After a flurry of one-off events and opening-weekend guests, the 60th SFFILM Festival settles into a more familiar rhythm this week. Well, only at venues other than the Castro Theater, which hosts super-special shows every night. Musician (and actor) Will Oldham and a cabal of cohorts provide improvised accompaniment to a trio of local experimental filmmaker Jerome Hiler’s impressionistic works tonight in a program called “Parallel Spaces.” Another match of live music with film, Asian Dub Foundation with George Lucas’s 1971 sci-fi saga THX 1138 (with glimpses of the then-brand-new BART system), packs the house on Tuesday (Apr. 11).

Geremy Jasper’s Sundance sensation, Patti Cake$, receives its Bay Area premiere as the fest’s centerpiece presentation on Wednesday. Another pulse-quickening marriage of music and film is on tap for Thursday when DeVotchka lays down tracks under Dziga Vertov’s astonishingly fresh 1929 blend of documentary and fiction, The Man with a Movie Camera.

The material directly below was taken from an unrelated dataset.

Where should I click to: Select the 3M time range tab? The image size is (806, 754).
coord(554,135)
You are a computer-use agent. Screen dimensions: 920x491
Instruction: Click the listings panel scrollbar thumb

How do you top that extravaganza? An in-person salute to Bollywood megastar Shah Rukh Kahn on Friday night, capped by a screening of the 2010 epic, My Name is Khan. Still holding out for your favorite song? Turn on, tune in and drop in Saturday evening at the Castro for the Bay Area premiere Amir Bar-Lev’s four-hour Grateful Dead doc, Long Strange Trip. As the Dead sing in “New Speedway Boogie,” “Please don’t dominate the rap, Jack, if you got nothing new to say.”